Inactivation of monoamine oxidase by allylamine does not result in flavin attachment.

[1-3H]Allylamine was synthesized by sodium boro[3H]hydride reduction of acrolein followed by direct conversion of the [1-3H]allyl alcohol to N-allylphthalimide with triphenylphosphine, diethylazodicarboxylate, and phthalimide. The protecting group was removed with hydrazine. Inactivation of beef liver mitochondrial monoamine oxidase with [1-3H]allylamine led to incorporation of 1-6 eq of inactivator/active site depending upon the length of incubation time. Inactivation and radioactivity incorporation coincided; however, after 1 eq of tritium was incorporated and 5% enzyme activity remained, additional radioactivity continued to become incorporated into the enzyme. The optical spectrum of the FAD coenzyme changed during inactivation from that of oxidized to reduced flavin. Following dialysis of the inactivated enzyme, the spectrum remained reduced, but denaturation in urea rapidly resulted in reoxidation of the flavin. Under these same denaturing conditions, 96% of the radioactivity associated with the enzyme remained bound, therefore indicating that allylamine attachment is not to the flavin coenzyme but rather to an active site amino acid residue.
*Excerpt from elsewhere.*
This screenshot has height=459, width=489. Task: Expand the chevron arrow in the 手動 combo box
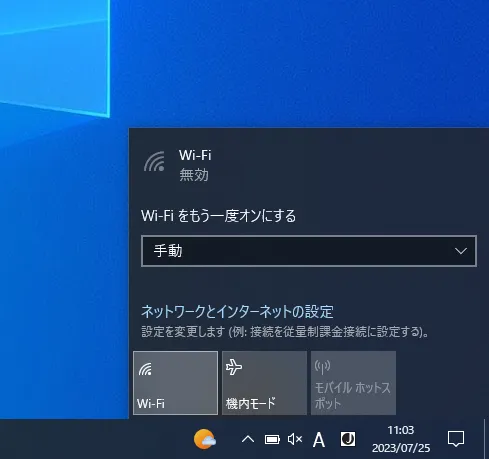[x=461, y=251]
The adduct also was stable to base and, to a lesser degree, acid treatment. Although allylamine and N-cyclopropylbenzylamine appear to be oxidized by monoamine oxidase to give 3-(amino acid residue) propanal adducts, two different amino acids seem to be involved because of a difference in stability of the adducts. The mechanisms for inactivation of monoamine oxidase by allylamine and reactivation by benzylamine are discussed in relation to previously reported results.